> Tugas 1
Tolong terjemahkan kalimat "Mayoritas ulama berbeda pendapat dalam pengkajian hadis." dari kutipan tentang hadis di bawah ini ke dalam bahasa Inggris.

Senin, 27 Februari 2012

حديث

 
HADIS
DITINJAU DARI KUALITASNYA





OLEH
ZAINUDDIN

JURUSAN TAFSIR HADITS KHUSUS
FAKULTAS USHULUDDIN DAN FILSAFAT
UIN ALAUDDIN MAKASSAR
2011

DAFTAR ISI
DAFTAR ISI...................................................................................................
Bab I.     PENDAHULUAN............................................................................
A.   Latar Belakang.......................................................................................
B.   Rumusan Masalah.................................................................................
Bab II.     PEMBAHASAN
A.   Pengertian hadis.....................................................................................
B.   pengertian Hadis sahih..........................................................................
C.   pengertian Hadis hasan..........................................................................
D.   pengertian  Hadis dhaif .........................................................................
Bab III.    PENUTUP.......................................................................................
A.   Kesimpulan............................................................................................
Daftar Pustaka................................................................................................

BAB I
PENDAHULUAN
A.   LATAR BELAKANG
Dengan percepatan teknologi dan ilmu pengetahuan peradaban juga mengikuti perkembangan yang terjadi dengan muncul berbagai pemahaman dan pengkajian berbagai hukum yang tidak terjadi dimasa lampau hingga menimbulkan banyak perselisihan dalam memaknai sebuah peristiwa atau masalah dalam kehidupan, dikalangan umat Islam khususnya yang menjadi panduan hidup di muka bumi ialah al-Qur’an yang berisikan jawaban tentang segala sesuatu yang ada di dunia baik secara tersirat maupun secara tersurat, namun konteksnya ada sebagian yang perlu penelaah lebih mendalam karena tidak di ungkapkan secara gamblang maka di perlukan pengkajian dengan memakai hadis yang bersumber dari Rasulullah SAW. Beliau bersabda Ku tinggalkan kepadamu (umat Islam) dua pusaka abadi, apabila kamu berpegang kepadanya nescaya kamu tidak akan sesat ,iaitu Kitab Allah (Al Quran) dan Sunnahku.
Mayoritas ulama berbeda pendapat dalam pengkajian hadis. Hadis yang sering di jumpai tidak serta merta dapat mengadopsi secara langsung,  hadis yang di dapati perlu adanya pencarian jati diri hadis tersebut untuk menetapkan kualitas hadis yang akan diimplementasikan, agar tidak terjadi kesalahan dalam menetapkan sebuah hukum.

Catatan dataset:

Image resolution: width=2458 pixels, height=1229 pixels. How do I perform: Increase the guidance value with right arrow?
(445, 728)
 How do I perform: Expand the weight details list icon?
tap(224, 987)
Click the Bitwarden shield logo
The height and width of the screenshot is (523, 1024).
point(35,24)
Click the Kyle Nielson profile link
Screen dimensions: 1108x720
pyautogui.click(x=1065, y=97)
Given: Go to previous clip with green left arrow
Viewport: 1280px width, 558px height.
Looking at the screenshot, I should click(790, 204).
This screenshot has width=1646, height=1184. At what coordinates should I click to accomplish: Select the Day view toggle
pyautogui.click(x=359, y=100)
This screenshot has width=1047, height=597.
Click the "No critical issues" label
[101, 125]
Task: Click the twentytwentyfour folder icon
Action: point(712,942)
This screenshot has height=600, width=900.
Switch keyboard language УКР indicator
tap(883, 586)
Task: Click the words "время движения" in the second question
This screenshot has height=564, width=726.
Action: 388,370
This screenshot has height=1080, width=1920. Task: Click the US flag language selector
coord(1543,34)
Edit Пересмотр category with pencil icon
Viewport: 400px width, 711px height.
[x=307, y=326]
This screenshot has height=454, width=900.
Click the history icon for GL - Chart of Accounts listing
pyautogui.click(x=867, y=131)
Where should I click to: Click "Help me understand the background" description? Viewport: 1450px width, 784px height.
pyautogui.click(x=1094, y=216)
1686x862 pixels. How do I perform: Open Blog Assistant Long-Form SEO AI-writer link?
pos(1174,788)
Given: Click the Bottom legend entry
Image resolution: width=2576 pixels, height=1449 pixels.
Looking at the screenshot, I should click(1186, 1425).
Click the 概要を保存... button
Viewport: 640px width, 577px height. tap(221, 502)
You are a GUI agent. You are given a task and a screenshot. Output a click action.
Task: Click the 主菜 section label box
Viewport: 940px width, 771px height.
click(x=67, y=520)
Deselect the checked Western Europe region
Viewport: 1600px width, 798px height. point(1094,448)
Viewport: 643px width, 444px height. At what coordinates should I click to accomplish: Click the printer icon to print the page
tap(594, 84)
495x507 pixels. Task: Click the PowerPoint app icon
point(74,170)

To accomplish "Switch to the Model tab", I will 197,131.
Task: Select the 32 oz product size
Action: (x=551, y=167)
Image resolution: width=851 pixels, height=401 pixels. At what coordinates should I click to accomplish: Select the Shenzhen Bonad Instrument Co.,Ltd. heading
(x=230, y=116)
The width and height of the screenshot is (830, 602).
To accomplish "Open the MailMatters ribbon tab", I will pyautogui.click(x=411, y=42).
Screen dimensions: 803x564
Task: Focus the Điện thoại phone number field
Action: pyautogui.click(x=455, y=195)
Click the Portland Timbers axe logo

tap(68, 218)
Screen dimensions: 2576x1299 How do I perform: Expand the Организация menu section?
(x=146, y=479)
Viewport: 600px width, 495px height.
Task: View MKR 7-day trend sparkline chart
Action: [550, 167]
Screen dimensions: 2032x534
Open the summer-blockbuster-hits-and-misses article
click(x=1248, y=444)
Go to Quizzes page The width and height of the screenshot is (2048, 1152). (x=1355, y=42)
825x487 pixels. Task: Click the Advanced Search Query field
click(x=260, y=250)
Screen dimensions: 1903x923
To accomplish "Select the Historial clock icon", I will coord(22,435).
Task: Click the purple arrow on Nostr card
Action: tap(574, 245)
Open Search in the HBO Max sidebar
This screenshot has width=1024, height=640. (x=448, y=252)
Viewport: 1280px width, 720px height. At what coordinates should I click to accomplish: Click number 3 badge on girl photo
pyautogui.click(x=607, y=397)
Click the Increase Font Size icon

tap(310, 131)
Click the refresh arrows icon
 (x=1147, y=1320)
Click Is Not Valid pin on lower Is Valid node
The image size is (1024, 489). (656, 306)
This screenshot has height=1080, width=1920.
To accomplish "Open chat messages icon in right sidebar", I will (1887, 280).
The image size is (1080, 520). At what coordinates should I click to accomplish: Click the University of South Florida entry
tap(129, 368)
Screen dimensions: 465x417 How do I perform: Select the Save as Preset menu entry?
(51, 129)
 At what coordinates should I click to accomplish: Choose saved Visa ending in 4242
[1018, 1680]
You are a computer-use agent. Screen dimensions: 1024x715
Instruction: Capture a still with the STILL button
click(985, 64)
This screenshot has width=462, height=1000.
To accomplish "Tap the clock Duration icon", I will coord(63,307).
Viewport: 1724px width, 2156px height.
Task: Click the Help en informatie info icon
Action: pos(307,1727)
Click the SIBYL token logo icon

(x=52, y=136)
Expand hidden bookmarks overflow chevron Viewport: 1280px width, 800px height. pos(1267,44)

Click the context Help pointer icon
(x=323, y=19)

> Tugas 2
Salin ulang baris-baris yang disediakan, mulai dari baris yang memuat "The width and height of the screenshot is (830, 602)." sampai baris yang memuat "Click the Portland Timbers axe logo", kedua baris itu ikut disalin.

> Jawaban 1
The majority of scholars differ in opinion on the study of hadith.

> Jawaban 2
The width and height of the screenshot is (830, 602).
To accomplish "Open the MailMatters ribbon tab", I will pyautogui.click(x=411, y=42).
Screen dimensions: 803x564
Task: Focus the Điện thoại phone number field
Action: pyautogui.click(x=455, y=195)
Click the Portland Timbers axe logo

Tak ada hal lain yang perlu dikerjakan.